Nusinersen, the first drug approved to treat SMA, an anti-sense oligonucleotide targeting intronic splicing silencer N1, also alters mRNA splicing of SMN2.
Risdiplam is classified as an aminocyclopropane.
Efficacy
The safety and efficacy of risdiplam in infantile-onset and later-onset SMA has been evaluated in ongoing clinical trials.In the infantile-onset SMA study, an open-label trial with 41 participants, efficacy was established based on the ability to sit without support for at least five seconds. After 12 months of treatment, 29% of participants were able to sit independently for more than five seconds. After 23 or more months of treatment, 81% of participants were alive without permanent ventilation. Although the study did not perform direct comparisons against children receiving a placebo, these results compare favourably with the typical course of the untreated disease.
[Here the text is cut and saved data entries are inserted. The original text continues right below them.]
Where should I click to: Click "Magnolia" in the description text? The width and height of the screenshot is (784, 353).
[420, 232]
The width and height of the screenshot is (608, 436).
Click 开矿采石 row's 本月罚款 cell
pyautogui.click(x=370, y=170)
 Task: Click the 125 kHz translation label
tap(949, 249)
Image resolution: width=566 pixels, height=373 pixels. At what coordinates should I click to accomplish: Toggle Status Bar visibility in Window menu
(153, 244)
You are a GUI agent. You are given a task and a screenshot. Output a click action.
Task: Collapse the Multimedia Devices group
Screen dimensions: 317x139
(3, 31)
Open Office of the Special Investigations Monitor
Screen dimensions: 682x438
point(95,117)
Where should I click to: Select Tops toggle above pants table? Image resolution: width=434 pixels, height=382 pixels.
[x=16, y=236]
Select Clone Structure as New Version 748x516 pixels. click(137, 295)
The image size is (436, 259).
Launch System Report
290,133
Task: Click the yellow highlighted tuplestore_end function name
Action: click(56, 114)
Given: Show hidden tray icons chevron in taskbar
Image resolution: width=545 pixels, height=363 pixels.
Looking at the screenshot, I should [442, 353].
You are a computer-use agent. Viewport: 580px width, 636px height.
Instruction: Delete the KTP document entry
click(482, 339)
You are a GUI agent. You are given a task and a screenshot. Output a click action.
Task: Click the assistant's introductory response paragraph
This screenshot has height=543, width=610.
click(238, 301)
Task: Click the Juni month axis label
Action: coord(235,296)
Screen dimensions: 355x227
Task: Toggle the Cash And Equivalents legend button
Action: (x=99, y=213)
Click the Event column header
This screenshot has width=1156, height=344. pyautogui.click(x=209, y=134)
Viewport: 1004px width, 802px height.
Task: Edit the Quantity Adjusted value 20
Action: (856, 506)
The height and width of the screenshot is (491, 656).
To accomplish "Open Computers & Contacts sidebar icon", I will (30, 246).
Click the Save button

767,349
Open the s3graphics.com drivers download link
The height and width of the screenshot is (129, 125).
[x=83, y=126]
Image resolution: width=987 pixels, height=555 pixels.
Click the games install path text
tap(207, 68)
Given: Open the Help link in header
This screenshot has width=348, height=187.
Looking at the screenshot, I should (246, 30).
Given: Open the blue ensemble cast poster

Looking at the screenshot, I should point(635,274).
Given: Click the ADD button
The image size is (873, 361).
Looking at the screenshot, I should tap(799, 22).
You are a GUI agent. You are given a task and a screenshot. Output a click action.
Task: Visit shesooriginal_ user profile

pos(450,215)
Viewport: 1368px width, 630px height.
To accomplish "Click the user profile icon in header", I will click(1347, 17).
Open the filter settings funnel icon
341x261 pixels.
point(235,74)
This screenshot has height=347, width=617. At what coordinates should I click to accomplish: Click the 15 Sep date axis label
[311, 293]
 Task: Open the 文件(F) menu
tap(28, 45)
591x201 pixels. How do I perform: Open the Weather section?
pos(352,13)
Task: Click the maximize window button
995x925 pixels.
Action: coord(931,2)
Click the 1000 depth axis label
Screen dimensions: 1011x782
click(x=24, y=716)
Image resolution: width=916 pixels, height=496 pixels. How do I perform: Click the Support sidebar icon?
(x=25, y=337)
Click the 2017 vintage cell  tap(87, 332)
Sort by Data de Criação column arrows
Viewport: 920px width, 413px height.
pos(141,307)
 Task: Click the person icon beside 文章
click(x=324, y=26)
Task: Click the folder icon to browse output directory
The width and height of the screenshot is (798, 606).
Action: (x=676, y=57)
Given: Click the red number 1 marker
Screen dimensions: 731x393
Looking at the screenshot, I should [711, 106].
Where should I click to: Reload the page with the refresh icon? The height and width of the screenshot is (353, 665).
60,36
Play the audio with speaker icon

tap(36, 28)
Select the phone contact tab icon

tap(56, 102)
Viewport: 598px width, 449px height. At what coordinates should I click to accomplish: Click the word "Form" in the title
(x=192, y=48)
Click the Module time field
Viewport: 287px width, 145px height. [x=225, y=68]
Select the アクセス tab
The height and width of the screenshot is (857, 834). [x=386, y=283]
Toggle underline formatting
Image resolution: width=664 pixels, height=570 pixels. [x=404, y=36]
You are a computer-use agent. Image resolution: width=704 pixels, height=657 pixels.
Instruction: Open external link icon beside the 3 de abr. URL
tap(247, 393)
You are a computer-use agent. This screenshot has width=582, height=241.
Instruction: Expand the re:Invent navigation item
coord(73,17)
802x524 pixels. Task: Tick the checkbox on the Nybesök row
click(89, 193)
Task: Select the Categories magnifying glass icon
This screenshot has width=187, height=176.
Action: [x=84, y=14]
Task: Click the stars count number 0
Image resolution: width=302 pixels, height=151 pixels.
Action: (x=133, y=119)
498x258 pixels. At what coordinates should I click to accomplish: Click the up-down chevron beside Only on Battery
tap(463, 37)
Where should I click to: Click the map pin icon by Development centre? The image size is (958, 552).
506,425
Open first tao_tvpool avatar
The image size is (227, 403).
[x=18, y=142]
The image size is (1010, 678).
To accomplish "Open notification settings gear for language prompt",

The study of later-onset SMA was a randomised controlled trial that enrolled 180 participants, aged between 2 and 25 years, with less severe forms of the disease. Participants treated with risdiplam for 12 months showed improvements in motor function compared to participants given a placebo.
Society and culture
Legal status
The US Food and Drug Administration awarded marketing approval to Genentech in August 2020. The FDA earlier granted the application for risdiplam fast track, priority review, and orphan drug designations. Genentech was also awarded a rare pediatric disease priority review voucher.The European Medicines Agency awarded risdiplam a priority medicine designation in 2018 and an orphan drug designation in 2019.